REQUIRED TASKS ::
A. In the listing, copy out word for word the lines starting with the line containing "The height and width of the screenshot is (376, 443)." and going on through the line containing "Action: 227,178".
B. Continue the essay on defining "heat" and "Good" from the point where it stops.

TEXT SHOWN ::
==============================

Here’s my response. I had a LW-geared TL:DR which assumed shorter inferential distance and used brevity-aiding LW jargon, but then I removed it because I want to see if this makes sense to LW without any of that.
This debate boils down to a semantic confusion.
Lets consider the word “heat(1)”. Some humans chose the word “heat” to mean “A specific subset of environmental conditions that lead to the observation of feeling hot, of seeing water evaporate...” and many other things too numerous to mention.
Once “heat” was defined, science could begin to quantify how much of it there was using “temperature”. We can use our behavior to increase or decrease the heat, and some behaviors are objectively more heat-inducing than others.
But who defined heat in the first place? We did. We set the definition. It was an arbitrary decision. If our linguistic history had gone differently, “heat” could have meant any number of things.
If we were lucky, a neighboring culture would use “heat(2)” to mean “the colors red and yellow” and everyone would recognize that these were two separate words that meant different things but happened to be homonyms with a common root—since most warm things are red or yellow, it’s easy to see how definitions diverge. No one would be so silly as to argue about heat(1) and heat(2).
If we were unlucky, a neighboring culture might decide to use “heat(3)” to mean “subjective feelings resulting from temperature-receptor activation”, and we’d have endless philosophical debates about what heat really is. All this useless debate because one culture decided to use “heat(3)” to refer to the subjective feeling of being hot, while another culture decided to use “heat(1)” to refer to a complex phenomenon which causes a bunch of observable effects, one of which is usually but not always the subjective experience of feeling hot.
One day, a group of humans which included one named Sam Harris decided to define “Good(1) and Best(1)” as “Well-Being among all Conscious Beings”. (Aside—In an effort to address the central theme and avoid tangents, let’s just assume that “Conscious Beings” here means “regular humans” and not create hypothetical situations containing eldritch beings with alien goals. Since we haven’t rigorously defined “Well-Being” and “Conscious-Being”, we won’t go into the question of whether “Well-Being” is a coherent construct for all “Conscious Beings” . We can deal with that problem later—that’s not the central issue. For now, we will simply go by our common intuitions of what those words mean.)
Can you measure “well-being” in humans? Sure you can! You can use questionnaires to measure satisfaction, you can measure health and vibrancy and do all sorts of things. And you can arrange your actions to maximize these measurements, creating the Best(1) Possible Universe. And some hypothesis about what actions you aught to take to reach the Best(1) Possible Universe are incorrect, while others are correct.

==============================

SUPPLIED DATA ::
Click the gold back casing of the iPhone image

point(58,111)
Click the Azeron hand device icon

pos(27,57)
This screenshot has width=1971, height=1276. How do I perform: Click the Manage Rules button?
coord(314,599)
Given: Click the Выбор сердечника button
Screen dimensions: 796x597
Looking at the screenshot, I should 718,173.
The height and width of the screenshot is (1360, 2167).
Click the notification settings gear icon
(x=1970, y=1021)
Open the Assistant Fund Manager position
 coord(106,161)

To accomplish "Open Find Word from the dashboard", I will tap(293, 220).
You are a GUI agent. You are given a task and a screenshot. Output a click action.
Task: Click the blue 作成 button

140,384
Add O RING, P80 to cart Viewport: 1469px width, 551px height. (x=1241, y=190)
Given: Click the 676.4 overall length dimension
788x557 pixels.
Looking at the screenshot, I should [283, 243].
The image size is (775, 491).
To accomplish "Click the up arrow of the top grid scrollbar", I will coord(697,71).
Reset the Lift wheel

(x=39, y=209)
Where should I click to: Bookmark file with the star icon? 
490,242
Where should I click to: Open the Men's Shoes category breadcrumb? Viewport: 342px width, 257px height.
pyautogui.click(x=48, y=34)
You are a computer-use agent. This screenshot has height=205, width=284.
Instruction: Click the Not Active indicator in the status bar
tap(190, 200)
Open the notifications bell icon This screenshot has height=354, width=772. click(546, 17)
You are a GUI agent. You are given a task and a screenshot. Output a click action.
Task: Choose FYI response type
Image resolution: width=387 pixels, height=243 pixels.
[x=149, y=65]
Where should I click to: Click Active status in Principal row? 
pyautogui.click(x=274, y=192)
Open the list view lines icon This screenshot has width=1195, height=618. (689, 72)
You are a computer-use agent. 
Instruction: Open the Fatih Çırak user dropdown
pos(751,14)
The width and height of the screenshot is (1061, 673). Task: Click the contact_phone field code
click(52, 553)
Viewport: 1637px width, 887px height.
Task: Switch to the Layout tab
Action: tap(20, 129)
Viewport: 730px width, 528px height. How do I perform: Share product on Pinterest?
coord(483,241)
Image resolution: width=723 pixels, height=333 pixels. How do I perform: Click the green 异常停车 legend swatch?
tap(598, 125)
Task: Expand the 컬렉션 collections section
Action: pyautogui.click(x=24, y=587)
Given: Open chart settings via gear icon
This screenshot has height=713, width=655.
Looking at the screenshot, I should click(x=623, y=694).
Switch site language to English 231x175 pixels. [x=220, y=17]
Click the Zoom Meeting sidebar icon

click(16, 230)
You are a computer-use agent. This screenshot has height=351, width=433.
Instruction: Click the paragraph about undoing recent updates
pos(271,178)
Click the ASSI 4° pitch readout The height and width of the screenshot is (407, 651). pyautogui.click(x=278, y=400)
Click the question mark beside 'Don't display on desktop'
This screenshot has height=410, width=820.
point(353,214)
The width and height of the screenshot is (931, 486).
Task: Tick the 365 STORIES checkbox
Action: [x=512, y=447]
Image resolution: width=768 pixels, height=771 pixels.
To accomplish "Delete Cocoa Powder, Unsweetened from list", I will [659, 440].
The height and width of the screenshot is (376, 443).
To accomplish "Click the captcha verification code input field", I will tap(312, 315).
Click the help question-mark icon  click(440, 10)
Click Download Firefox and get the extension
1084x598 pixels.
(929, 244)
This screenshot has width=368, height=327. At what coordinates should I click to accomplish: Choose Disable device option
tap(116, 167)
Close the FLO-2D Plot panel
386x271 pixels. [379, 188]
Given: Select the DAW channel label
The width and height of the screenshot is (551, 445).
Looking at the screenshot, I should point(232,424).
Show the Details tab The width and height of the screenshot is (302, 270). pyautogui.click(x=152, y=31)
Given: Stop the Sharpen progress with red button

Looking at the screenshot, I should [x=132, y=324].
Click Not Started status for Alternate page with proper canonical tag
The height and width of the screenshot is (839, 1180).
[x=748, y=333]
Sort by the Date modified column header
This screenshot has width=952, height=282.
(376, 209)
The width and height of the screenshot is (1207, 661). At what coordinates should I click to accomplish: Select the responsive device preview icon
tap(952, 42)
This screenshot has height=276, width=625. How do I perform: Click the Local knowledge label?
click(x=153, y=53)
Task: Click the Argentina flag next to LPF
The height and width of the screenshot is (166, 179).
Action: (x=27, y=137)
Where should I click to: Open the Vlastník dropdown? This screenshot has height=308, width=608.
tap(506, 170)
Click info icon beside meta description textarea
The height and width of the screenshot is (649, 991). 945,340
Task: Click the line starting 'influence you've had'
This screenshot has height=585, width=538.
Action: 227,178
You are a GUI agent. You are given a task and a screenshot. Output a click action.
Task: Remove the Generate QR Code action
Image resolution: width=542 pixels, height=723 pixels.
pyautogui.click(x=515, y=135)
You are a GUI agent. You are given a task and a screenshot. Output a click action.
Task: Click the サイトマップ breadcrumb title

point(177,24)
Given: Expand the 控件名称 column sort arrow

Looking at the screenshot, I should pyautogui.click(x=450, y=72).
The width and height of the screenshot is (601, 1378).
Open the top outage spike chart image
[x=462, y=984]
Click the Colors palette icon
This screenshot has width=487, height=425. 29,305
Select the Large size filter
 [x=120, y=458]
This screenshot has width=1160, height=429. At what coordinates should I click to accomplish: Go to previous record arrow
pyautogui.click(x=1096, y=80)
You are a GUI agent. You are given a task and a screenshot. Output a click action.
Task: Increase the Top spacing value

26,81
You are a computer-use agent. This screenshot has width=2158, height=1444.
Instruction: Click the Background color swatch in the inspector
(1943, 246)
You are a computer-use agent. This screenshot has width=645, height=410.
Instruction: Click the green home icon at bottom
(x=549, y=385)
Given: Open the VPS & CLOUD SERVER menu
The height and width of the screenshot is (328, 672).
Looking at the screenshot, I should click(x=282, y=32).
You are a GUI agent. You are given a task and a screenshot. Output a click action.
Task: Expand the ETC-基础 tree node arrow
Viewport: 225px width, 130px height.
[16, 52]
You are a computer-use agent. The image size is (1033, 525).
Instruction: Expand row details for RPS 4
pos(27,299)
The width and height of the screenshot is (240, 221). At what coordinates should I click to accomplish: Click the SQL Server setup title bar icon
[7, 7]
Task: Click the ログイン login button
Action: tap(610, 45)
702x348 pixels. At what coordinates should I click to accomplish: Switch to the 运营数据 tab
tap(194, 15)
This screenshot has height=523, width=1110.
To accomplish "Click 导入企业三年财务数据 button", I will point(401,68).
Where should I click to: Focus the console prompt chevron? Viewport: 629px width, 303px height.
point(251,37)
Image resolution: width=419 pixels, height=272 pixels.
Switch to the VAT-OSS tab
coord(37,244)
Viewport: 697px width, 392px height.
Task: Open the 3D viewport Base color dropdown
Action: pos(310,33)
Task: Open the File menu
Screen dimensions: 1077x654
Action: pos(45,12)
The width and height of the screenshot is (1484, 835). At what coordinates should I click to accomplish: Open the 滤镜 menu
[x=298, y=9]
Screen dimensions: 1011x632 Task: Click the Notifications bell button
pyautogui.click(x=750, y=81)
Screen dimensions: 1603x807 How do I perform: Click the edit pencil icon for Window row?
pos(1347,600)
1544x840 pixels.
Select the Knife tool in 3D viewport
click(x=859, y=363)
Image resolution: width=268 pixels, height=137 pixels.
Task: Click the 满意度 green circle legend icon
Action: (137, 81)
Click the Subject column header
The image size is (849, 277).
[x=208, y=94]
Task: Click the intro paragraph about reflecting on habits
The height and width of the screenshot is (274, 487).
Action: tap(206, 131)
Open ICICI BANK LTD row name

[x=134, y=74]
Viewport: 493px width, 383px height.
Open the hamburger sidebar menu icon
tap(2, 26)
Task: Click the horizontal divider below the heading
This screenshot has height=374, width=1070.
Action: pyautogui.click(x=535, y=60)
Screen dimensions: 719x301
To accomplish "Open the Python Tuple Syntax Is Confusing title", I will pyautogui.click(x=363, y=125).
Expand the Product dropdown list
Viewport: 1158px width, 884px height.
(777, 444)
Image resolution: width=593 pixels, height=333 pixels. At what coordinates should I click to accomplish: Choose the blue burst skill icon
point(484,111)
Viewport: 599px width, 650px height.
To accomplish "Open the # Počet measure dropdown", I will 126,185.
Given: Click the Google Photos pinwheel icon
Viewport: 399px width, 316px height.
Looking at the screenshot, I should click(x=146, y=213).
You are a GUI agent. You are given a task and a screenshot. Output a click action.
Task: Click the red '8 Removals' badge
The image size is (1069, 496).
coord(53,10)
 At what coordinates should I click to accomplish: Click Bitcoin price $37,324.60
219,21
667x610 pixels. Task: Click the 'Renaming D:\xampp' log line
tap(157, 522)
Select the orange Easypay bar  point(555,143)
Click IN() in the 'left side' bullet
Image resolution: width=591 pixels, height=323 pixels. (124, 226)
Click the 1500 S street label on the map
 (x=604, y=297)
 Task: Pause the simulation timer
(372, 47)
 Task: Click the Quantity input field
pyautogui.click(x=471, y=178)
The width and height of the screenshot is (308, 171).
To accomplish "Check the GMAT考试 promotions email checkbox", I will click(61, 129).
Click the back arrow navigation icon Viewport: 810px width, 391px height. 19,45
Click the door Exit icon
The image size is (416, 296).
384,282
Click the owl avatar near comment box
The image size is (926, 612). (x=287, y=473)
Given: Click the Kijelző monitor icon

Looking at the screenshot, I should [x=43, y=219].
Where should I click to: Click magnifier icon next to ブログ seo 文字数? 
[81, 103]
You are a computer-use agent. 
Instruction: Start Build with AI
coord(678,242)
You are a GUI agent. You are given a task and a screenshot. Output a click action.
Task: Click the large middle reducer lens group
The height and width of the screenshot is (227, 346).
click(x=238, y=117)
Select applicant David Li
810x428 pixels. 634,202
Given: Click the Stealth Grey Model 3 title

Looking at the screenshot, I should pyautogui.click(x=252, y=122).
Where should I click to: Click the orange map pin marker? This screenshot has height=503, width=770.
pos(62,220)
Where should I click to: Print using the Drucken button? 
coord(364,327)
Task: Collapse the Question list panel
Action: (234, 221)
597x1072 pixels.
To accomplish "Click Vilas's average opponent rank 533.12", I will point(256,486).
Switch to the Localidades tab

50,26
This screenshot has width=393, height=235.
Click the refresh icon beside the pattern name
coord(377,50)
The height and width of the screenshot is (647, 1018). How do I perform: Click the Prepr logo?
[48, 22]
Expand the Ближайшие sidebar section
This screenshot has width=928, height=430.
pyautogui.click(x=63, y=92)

==============================

ANSWERS FOR THIS EXERCISE ::
A.
The height and width of the screenshot is (376, 443).
To accomplish "Click the captcha verification code input field", I will tap(312, 315).
Click the help question-mark icon  click(440, 10)
Click Download Firefox and get the extension
1084x598 pixels.
(929, 244)
This screenshot has width=368, height=327. At what coordinates should I click to accomplish: Choose Disable device option
tap(116, 167)
Close the FLO-2D Plot panel
386x271 pixels. [379, 188]
Given: Select the DAW channel label
The width and height of the screenshot is (551, 445).
Looking at the screenshot, I should point(232,424).
Show the Details tab The width and height of the screenshot is (302, 270). pyautogui.click(x=152, y=31)
Given: Stop the Sharpen progress with red button

Looking at the screenshot, I should [x=132, y=324].
Click Not Started status for Alternate page with proper canonical tag
The height and width of the screenshot is (839, 1180).
[x=748, y=333]
Sort by the Date modified column header
This screenshot has width=952, height=282.
(376, 209)
The width and height of the screenshot is (1207, 661). At what coordinates should I click to accomplish: Select the responsive device preview icon
tap(952, 42)
This screenshot has height=276, width=625. How do I perform: Click the Local knowledge label?
click(x=153, y=53)
Task: Click the Argentina flag next to LPF
The height and width of the screenshot is (166, 179).
Action: (x=27, y=137)
Where should I click to: Open the Vlastník dropdown? This screenshot has height=308, width=608.
tap(506, 170)
Click info icon beside meta description textarea
The height and width of the screenshot is (649, 991). 945,340
Task: Click the line starting 'influence you've had'
This screenshot has height=585, width=538.
Action: 227,178

B.
One day, a group of humans which did not include one named Sam Harris decided to define “Good(2)” as “The sum of all my goals”. Can science measure that? Actually, yes! - I can measure my emotional response to various hypothetical situations, and try to scientifically pinpoint what my goals are. I can attempt to describe my goals, and sometimes I will be incorrect about my own goals, and sometimes I will be correct—we’ve almost all been in situations where we thought we wanted something, and then realized we didn’t. Likewise, there is a certain set of actions that I can take to maximize the fulfillment of my goals, to reach my Best(2) Possible Universe. And I can use observation and logic to measure your goals as well, and calculate your Best(2) Possible Universe.
But can my goals themselves be incorrect? No—my goals are imbedded in my brain, in my software. My goals are physically a part of the universe. You can’t point to a feature of the universe and call it “incorrect”. You can only say that my goals are incompatible with yours, that our Best(2) Possible Universes are different. Mine is Better(2) for me, yours is Better(2) for you.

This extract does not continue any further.